Now, the bishop was gone and so the crowds grew to as many as six hundred people, which was a big crowd in those days, probably, more than that place knew in the preaching of the word of God. Finally, however, the word came to the bishop when he was in Augsburg on some business over there, and foreseeing that what might happen in Trier would be the whole city turning to the Reformation, he hastened back, and characteristically, he gathered about a hundred and sixty or seventy soldiers with him to come back into town. Well, it’s a long story. I won’t be able to tell it all, but the result was that after some use of the military in the burning of farms and various other things like this, Olevianus was thrown into prison, and was imprisoned for some time, not too many months, but considerable period of time. Fortunately, the elector of the palatinate, Frederick the Third, who had his headquarters in Heidelberg, was a friend of the Reformation, and so he sent a whole lot of money over to the Roman Catholic bishop with the appeal to release Olevianus, because he had appointed him to teach theology in the university in Heidelberg, and so that’s how he got out of prison in Trier, went to Heidelberg, and there was one of the authors of the Heidelberg Catechism.
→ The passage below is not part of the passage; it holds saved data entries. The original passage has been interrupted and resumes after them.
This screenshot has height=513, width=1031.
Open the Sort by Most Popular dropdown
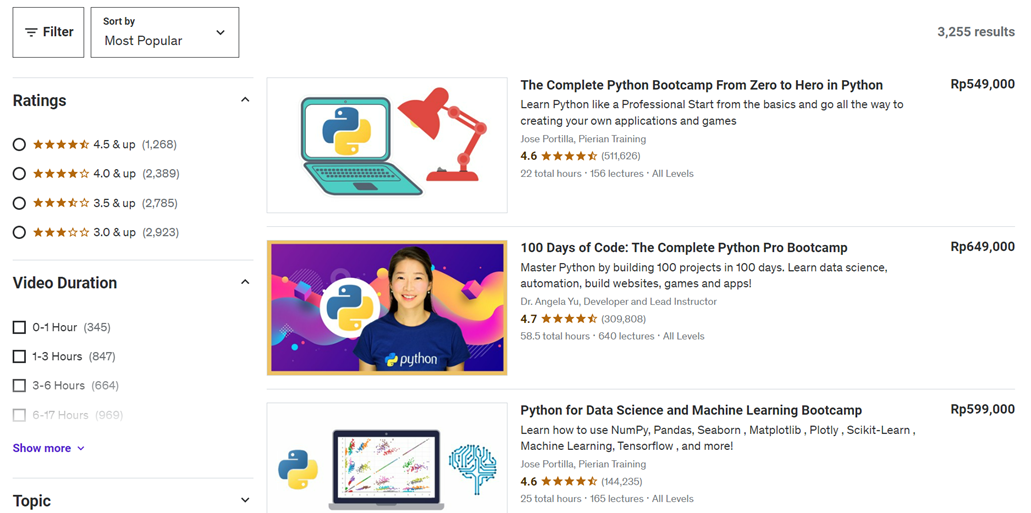point(164,32)
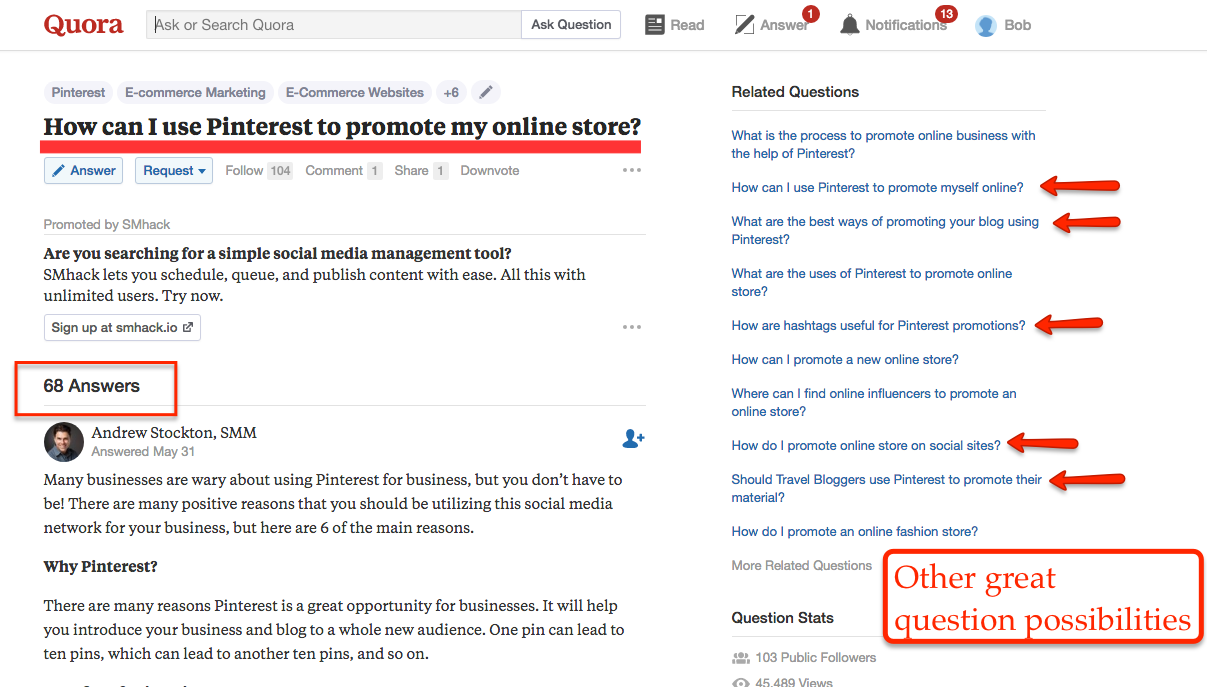Screen dimensions: 1207x687
Task: Expand hidden topics with the +6 chip
Action: [451, 91]
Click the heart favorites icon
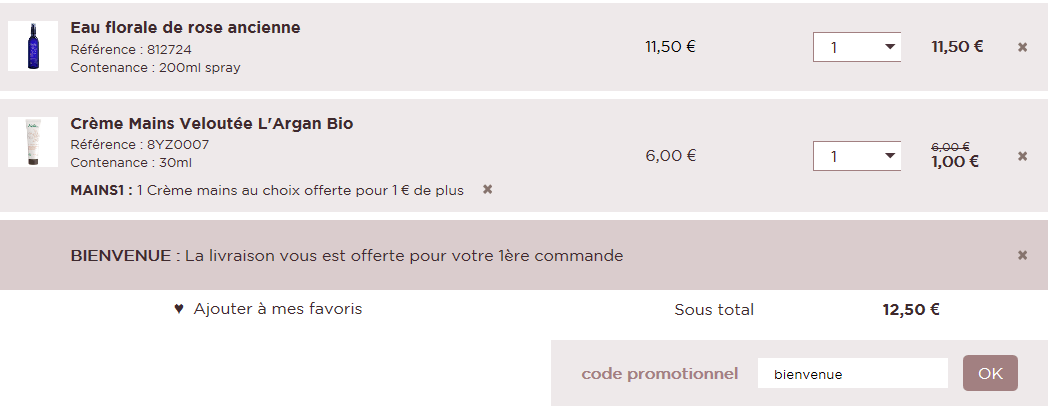1049x408 pixels. [x=179, y=309]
Now, the interesting thing for us is that Olevianus was a person who had come to recognize the significance of the covenant in theological thinking. The only covenant, however, which we know that he knew specifically from his theological writing was the Covenant of Grace. He wrote an exposition of the Apostle’s Creed and against that Apostle’s Creed he set out an exposition of the Covenant of Grace. The articles of the Creed are taken to be a short statement of the terms of the Covenant of Grace, and again, we’re going to devote a night to the Covenant of Grace. I’ll simply say this; that in theological thinking, covenant theology thinking, the Covenant of Grace is the covenant made between the godhead and the elect. It is an unconditional covenant, which has to do with the guarantee of their ultimate salvation. Covenant of Grace. Now, that looms large in all thinking of covenant theology.

Robert Rollock. Robert Rollock is interesting because he was a Scot. He was the principal of the University of Edinburgh from fifteen hundred and eighty-three to fifteen hundred and ninety-eight or ninety-nine. There’s a little question about that date, the date of his death. He wrote a treatise on effectual calling and that represents a part of his theological lectures, which he delivered at the university. Attached to this work on effectual calling was a short work on the covenant and in it he says, “God says nothing to man apart from the covenant.” He sets out clearly the covenant works made between God and Adam in the Garden of Eden, and then he goes on to point out that, “In Christ’s death, he is our mediator, restoring that which was lost in the breaking of the covenant of works through a new covenant of grace.” So you can see, originating in the thinking of these men who were the beginners or the beginning individuals in the construction of covenant theology is the central significance of the Covenant of Grace; a covenant made between the godhead and the elect.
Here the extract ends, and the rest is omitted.